*Your objective*. The line containing "Given: Switch to Анти-вирус tab" and every line after it, through the end of the material: copy these exactly and nothing else, leaving pictures out.

>>>>

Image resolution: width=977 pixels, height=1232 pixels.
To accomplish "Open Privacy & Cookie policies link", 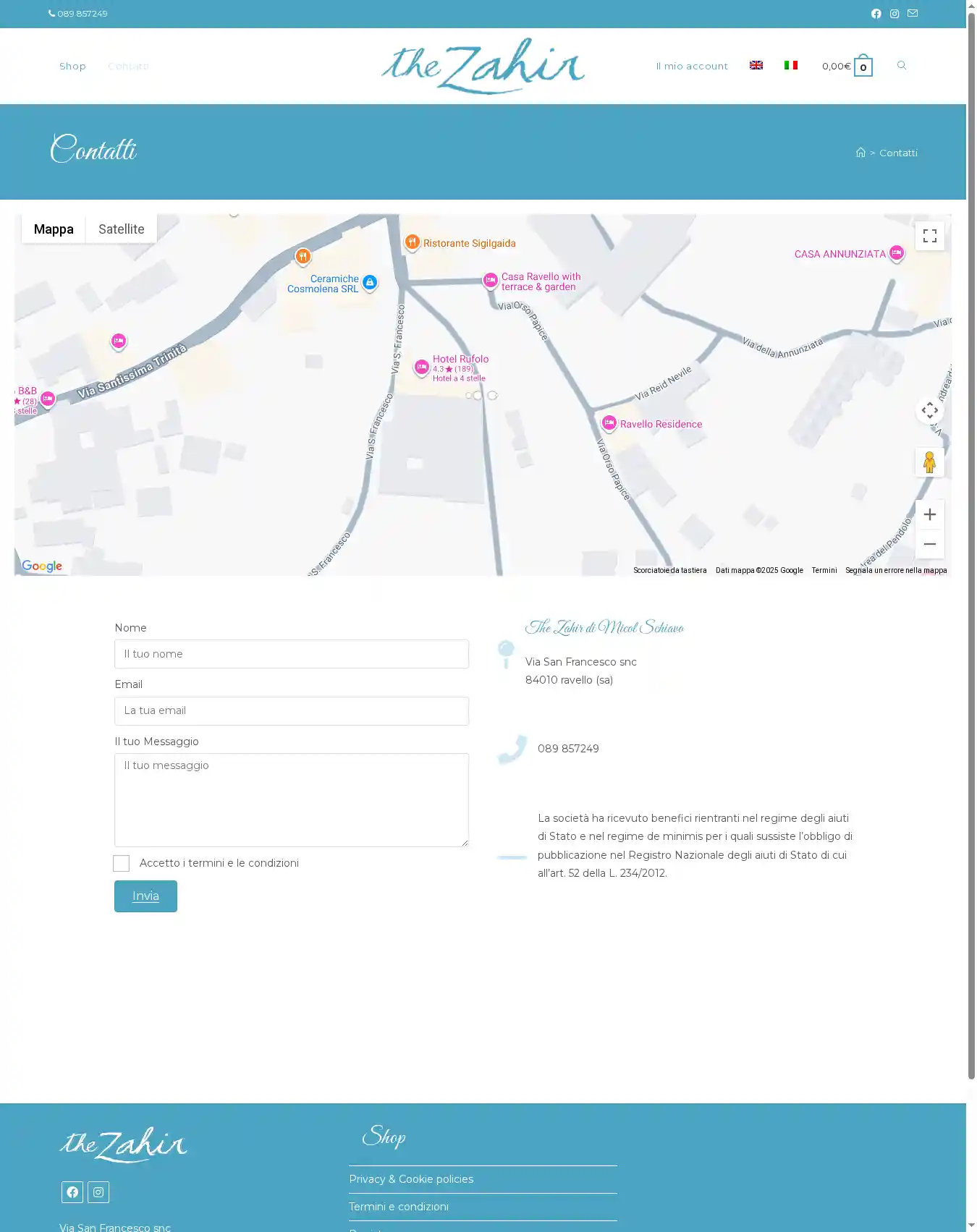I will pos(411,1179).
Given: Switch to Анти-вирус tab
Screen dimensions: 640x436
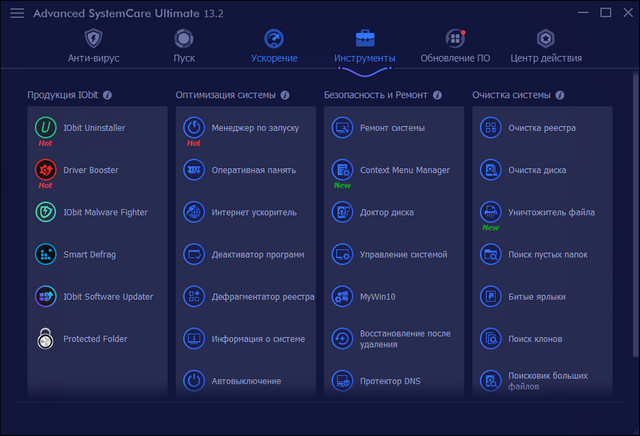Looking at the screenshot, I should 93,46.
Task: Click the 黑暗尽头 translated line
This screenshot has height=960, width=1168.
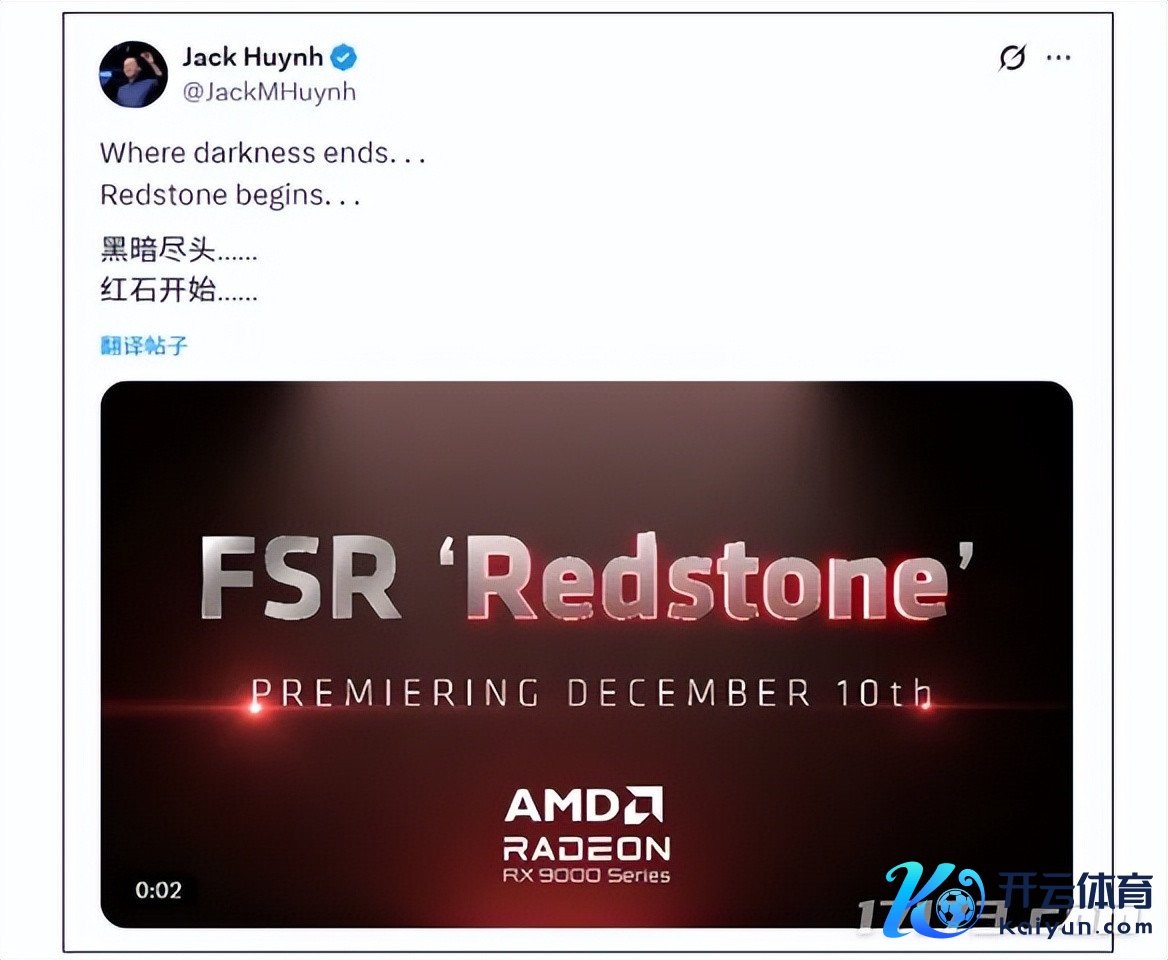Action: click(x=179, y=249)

<<<<

*Answer to this exercise*.
Given: Switch to Анти-вирус tab
Screen dimensions: 640x436
Looking at the screenshot, I should 93,46.
Task: Click the 黑暗尽头 translated line
This screenshot has height=960, width=1168.
Action: click(x=179, y=249)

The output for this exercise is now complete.